• [WHAT THE TASK ASKS]
Please count the lines of the data that contain "computer" and state only the total.

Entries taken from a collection
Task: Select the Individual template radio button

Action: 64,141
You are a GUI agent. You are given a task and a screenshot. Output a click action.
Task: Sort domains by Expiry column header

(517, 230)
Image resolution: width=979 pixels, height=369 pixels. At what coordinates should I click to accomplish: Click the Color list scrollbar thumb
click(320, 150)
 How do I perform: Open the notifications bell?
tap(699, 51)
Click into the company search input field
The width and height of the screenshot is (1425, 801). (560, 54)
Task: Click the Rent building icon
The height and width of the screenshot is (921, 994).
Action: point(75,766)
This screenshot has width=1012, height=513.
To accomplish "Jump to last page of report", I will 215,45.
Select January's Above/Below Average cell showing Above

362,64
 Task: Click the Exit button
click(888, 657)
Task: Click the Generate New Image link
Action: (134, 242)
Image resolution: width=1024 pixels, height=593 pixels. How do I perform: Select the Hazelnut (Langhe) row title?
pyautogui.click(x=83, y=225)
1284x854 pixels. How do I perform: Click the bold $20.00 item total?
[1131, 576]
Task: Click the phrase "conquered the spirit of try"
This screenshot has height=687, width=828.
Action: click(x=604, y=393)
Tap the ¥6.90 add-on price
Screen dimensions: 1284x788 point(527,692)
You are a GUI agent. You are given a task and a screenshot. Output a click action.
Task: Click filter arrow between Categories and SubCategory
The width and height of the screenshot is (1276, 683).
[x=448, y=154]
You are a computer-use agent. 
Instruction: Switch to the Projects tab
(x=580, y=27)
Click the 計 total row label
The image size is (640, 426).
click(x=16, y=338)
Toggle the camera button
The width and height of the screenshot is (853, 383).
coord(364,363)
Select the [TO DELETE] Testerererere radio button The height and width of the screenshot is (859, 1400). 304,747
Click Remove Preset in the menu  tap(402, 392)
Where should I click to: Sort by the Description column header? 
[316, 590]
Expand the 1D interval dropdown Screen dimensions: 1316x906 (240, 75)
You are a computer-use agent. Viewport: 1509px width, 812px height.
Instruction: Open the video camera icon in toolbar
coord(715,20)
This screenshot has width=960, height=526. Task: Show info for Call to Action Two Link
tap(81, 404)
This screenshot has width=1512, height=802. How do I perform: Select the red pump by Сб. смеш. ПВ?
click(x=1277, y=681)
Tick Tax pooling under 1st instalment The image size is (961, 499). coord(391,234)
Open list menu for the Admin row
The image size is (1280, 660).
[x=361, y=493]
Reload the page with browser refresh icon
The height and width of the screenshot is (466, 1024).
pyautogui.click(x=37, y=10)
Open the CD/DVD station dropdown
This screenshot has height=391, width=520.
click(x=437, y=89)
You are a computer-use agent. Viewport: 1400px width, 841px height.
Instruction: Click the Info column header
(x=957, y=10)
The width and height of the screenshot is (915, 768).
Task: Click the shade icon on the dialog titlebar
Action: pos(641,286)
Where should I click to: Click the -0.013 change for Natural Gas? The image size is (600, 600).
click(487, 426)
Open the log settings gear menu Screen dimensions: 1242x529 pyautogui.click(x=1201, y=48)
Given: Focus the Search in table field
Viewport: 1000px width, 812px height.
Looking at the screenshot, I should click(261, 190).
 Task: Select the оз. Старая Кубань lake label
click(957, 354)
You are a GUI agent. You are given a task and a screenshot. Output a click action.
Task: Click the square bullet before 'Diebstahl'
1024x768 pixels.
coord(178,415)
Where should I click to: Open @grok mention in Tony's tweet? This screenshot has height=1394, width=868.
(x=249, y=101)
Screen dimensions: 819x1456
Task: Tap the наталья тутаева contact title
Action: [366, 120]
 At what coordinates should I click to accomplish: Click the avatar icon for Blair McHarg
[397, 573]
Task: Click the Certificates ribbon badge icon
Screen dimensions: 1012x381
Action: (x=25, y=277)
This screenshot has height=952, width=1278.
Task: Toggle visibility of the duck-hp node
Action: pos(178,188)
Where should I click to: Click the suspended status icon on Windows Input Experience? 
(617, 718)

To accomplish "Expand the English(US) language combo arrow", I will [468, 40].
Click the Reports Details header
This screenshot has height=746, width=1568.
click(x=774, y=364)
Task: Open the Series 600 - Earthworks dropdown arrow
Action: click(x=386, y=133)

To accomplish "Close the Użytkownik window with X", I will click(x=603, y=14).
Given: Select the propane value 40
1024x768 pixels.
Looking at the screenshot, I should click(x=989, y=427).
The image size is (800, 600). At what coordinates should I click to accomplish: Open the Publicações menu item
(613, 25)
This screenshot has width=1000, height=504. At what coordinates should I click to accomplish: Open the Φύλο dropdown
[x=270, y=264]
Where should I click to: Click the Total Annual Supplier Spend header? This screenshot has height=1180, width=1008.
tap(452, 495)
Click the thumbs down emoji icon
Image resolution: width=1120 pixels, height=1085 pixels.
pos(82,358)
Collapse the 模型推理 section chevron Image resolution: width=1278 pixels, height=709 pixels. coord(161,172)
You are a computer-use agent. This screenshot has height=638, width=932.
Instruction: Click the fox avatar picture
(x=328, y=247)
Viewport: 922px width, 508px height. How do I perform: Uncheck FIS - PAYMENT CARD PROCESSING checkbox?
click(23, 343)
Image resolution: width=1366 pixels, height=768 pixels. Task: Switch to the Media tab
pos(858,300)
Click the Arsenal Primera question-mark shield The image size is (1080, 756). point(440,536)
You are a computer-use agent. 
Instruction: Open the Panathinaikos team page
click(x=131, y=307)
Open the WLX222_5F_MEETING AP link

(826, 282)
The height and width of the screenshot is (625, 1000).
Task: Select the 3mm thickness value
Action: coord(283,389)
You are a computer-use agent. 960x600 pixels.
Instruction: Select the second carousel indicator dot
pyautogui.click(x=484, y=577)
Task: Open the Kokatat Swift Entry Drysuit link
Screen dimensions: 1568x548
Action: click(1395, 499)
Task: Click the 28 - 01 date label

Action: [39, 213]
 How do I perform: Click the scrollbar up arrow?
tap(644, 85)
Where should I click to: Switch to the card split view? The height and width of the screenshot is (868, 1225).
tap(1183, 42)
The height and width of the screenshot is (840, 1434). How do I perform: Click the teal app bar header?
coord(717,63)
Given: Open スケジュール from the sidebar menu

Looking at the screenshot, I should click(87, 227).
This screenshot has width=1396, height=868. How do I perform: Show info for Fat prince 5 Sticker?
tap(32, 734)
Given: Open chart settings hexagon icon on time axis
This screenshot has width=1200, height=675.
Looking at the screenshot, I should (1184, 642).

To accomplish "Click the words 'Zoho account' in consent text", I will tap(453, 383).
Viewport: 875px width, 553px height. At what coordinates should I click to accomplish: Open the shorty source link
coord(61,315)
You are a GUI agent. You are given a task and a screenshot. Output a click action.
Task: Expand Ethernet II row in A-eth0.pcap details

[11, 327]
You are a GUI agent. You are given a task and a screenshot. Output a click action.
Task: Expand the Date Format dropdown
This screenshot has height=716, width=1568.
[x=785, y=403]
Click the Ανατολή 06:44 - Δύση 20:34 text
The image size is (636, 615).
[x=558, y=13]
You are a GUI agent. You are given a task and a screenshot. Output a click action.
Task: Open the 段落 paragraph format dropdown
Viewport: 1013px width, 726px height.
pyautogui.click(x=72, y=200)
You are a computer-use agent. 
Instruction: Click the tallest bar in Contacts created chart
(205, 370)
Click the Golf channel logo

• [WRITTEN ANSWER]
7